WHAT YOU SHOULD DO:
Only the lines from the line that contains "Task: Click the" through the final line of the entries below belong in your answer, copied exactly and without pictures.

(Recorded data)
########
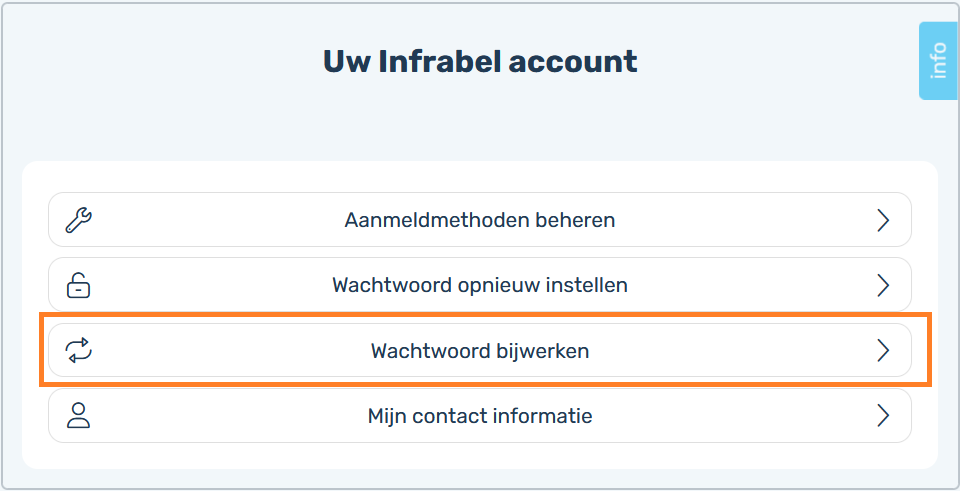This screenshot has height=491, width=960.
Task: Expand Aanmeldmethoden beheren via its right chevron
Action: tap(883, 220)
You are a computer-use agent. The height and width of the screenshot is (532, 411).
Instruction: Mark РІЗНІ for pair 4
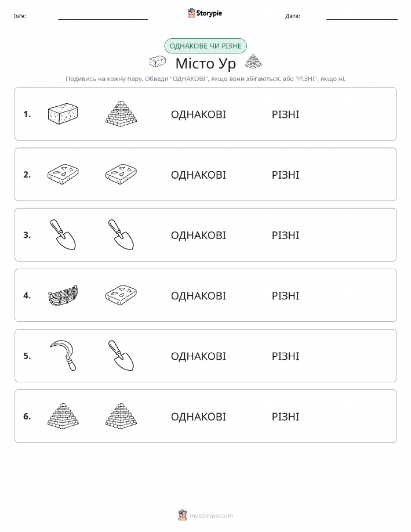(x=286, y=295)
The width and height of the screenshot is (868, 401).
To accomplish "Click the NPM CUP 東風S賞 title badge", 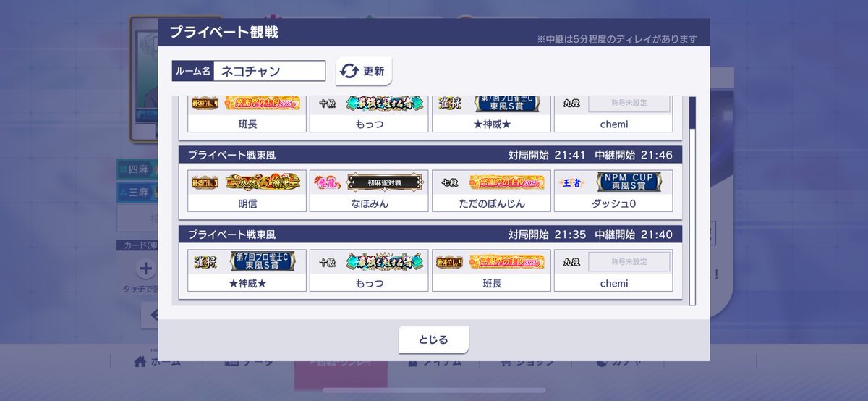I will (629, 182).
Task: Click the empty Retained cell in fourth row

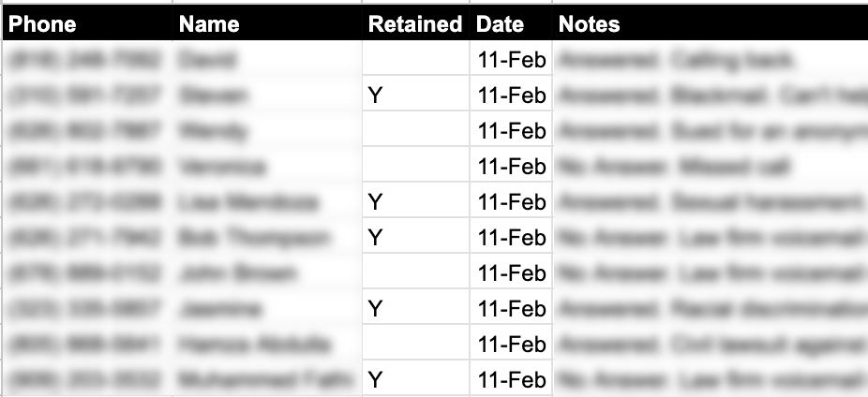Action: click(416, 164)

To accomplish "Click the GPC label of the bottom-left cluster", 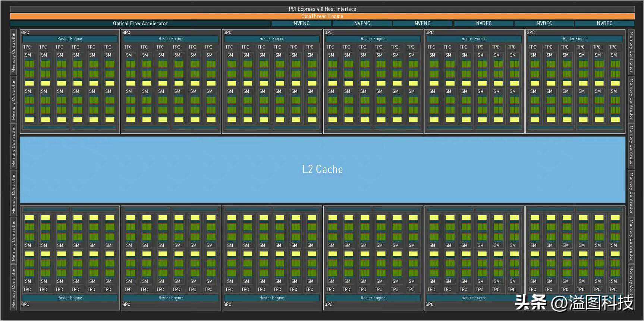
########
EXPECTED ANSWER:
Task: Click the empty Retained cell in fourth row

Action: click(416, 164)

To accomplish "Click the GPC label of the bottom-left cluster", 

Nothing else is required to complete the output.